**WORK TO BE COMPLETED:** Duplicate everything in the listing from the line containing "Презентация (524, 601)" down to the line containing "Аналитика ZOZI (218, 703)", with both of those lines included.

**DATA RECORDS:**
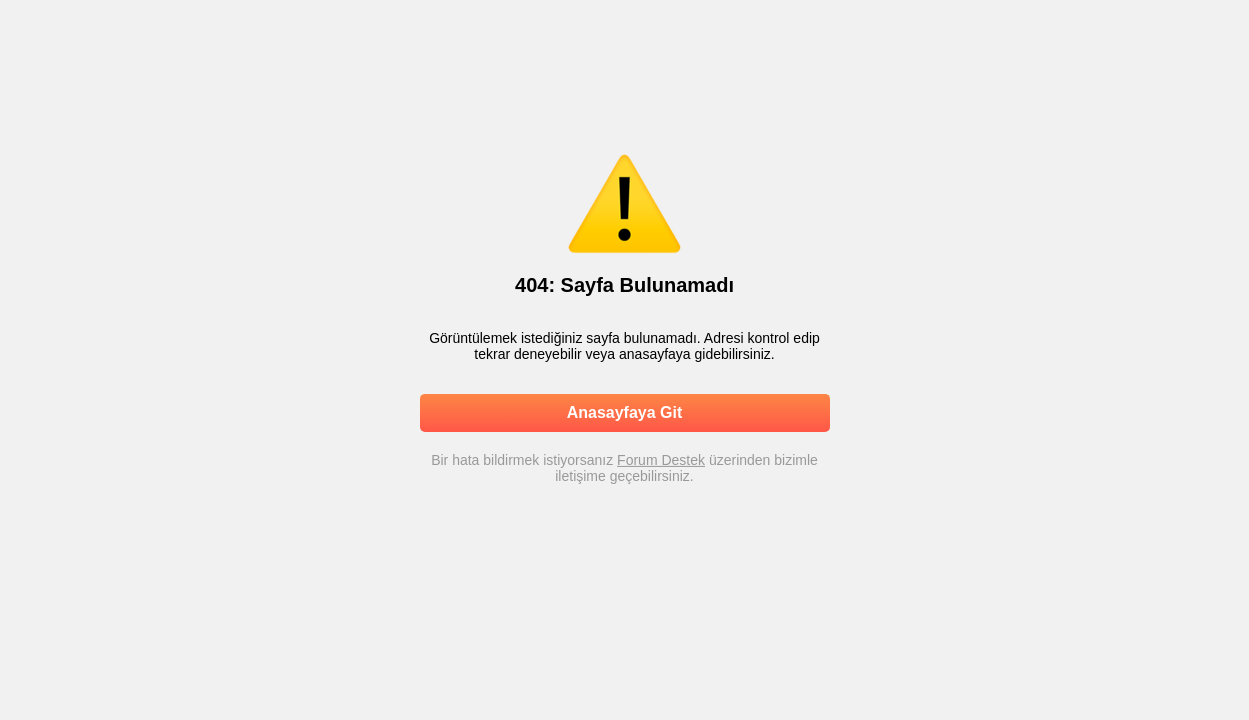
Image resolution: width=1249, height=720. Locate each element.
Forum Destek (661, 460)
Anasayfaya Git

==

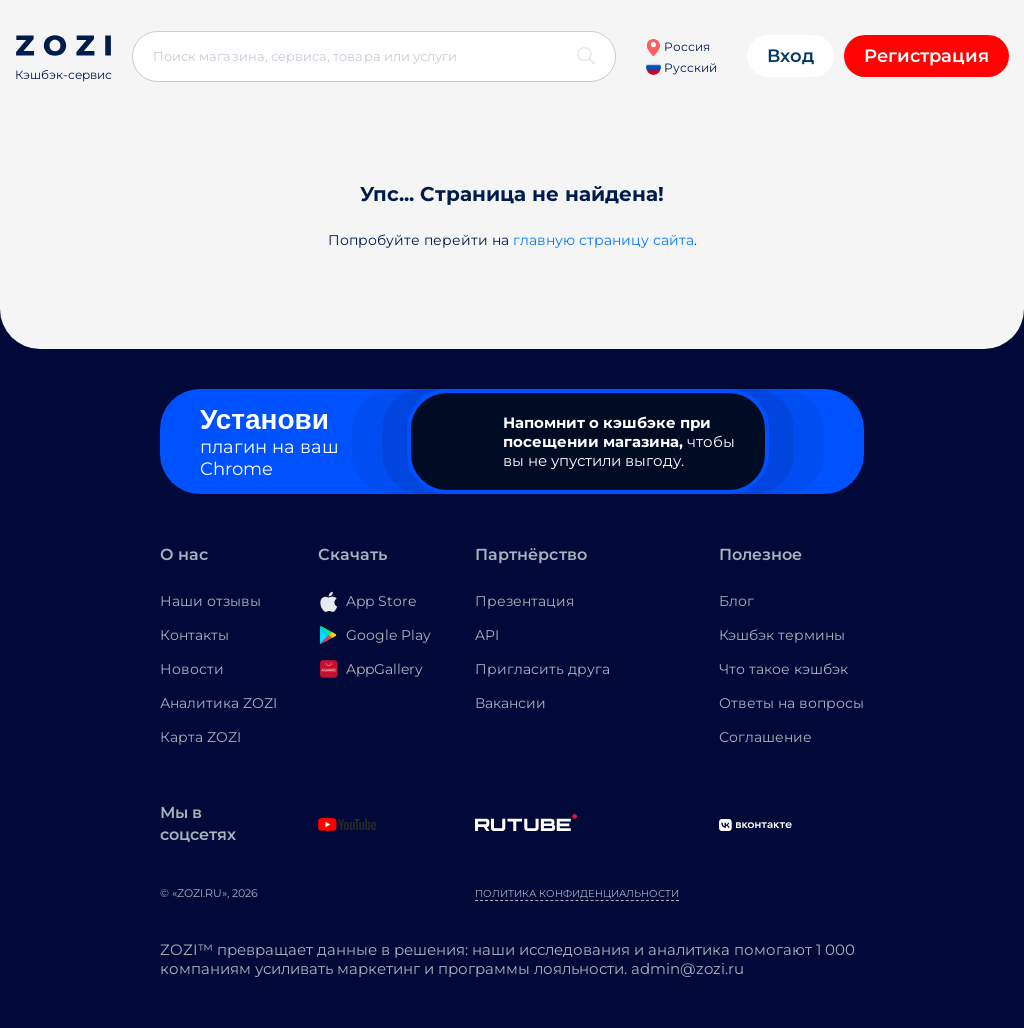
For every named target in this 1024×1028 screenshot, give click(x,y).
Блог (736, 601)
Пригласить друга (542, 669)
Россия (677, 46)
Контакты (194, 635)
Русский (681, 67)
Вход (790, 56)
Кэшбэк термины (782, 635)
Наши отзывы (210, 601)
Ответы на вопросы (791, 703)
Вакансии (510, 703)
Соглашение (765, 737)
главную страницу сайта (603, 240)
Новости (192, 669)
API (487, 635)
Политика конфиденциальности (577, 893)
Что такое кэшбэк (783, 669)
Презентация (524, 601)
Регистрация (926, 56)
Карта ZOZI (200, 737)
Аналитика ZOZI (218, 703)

**CORRECT RESPONSE:**
Презентация (524, 601)
Регистрация (926, 56)
Карта ZOZI (200, 737)
Аналитика ZOZI (218, 703)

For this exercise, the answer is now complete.